New York Gov. Andrew Cuomo announced Tuesday that he’s nominated Nassau County District Attorney Madeline Singas to fill one of two vacancies on the state’s Court of Appeals.

Singas’ selection was one of two the governor made Tuesday to the state’s top court. He also picked Judge Anthony Cannataro, the administrative judge for New York City’s Civil Court, as well.

Both will need to be confirmed by the state Senate – as will the eight judges he picked to fill vacancies in the appellate division of the Supreme Court and the eight people he nominated for the state Court of Claims.

In a statement, Cuomo said New York’s legal system should have “the best and brightest minds” on the bench.

“These individuals bring a wealth of knowledge and diverse backgrounds and experience to their positions, and I am confident their service will benefit New Yorkers for years to come,” he said.

Cuomo picked Singas to fill the upcoming vacancy created by Judge Leslie Stein, who will retire in June.

Singas was first elected as Nassau County’s top prosecutor in 2015, before that she served as the chief assistant DA for the Long Island county and the first to head its Special Victims Bureau.

For 15 years through 2006, she worked as an assistant prosecutor in Queens County.

Cannataro was appointed by New York Chief Administrative Judge Lawrence Marks to his current position three years ago.

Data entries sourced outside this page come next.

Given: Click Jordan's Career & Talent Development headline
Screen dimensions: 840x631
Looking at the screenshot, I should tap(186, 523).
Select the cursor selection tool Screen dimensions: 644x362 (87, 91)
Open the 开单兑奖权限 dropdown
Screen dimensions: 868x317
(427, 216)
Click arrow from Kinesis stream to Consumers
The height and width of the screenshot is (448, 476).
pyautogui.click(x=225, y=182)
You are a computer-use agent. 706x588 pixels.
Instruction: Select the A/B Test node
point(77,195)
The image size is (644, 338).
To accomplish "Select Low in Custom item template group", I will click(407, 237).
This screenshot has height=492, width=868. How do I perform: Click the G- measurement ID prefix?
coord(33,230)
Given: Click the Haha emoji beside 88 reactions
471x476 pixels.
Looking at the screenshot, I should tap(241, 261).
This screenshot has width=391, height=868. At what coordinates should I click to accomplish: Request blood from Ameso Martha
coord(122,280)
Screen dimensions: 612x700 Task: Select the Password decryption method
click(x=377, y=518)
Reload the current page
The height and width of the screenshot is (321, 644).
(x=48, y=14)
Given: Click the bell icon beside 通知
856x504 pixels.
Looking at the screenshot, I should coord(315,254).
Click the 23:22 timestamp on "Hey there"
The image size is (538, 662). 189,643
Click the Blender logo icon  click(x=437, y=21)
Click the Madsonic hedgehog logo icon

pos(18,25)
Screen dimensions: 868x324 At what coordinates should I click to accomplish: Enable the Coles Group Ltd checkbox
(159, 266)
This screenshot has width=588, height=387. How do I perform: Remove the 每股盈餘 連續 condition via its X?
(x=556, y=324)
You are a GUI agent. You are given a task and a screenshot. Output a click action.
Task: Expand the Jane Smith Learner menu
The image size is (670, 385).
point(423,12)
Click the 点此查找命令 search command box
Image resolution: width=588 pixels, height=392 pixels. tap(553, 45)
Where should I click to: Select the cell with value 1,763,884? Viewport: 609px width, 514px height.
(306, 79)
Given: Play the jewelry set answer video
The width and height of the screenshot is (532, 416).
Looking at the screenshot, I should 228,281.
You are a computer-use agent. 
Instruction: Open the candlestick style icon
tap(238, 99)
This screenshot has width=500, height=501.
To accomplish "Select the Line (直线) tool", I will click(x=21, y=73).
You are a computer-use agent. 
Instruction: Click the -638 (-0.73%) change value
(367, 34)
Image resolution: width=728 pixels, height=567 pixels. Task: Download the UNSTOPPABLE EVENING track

He first won election to serve as a Civil Court judge in Manhattan in 2012 and won a 14-year term in 2017.

He would fill the vacancy of Judge Paul Feinman, who died in March.

The governor picked both from a list of candidates given to him by the New York State Commission on Judicial Nomination.

Judges on the seven-member state Court of Appeals serve 14-year terms.

New York State Bar Association President Scott Karson praised the governor’s picks in a statement, calling them both “inspired” choices.

He noted Singas has served on the Bar Association’s domestic violence task force and the committee on reentry.

“District Attorney Singas brings to the Court of Appeals valuable experience as a respected prosecutor with a demonstrated commitment to public service and improving the lives of children and families,” he said.

Cannataro, meanwhile, would be the second LGTBQ+ judge to serve on the Court of Appeals, if confirmed.

That “underscores the principle that all New Yorkers are equal under the law and improves public confidence in the law,” Karson said.

However, Alec Karakarsanis, founder and executive director of the Washington, D.C.-based Civil Rights Corps, panned the selections and called for senators to reject the nominations.

He said Singas has pushed an agenda leading to “an unprecedented era” of family separation and racial injustice. Cannataro, he added, offers no experience representing vulnerable populations.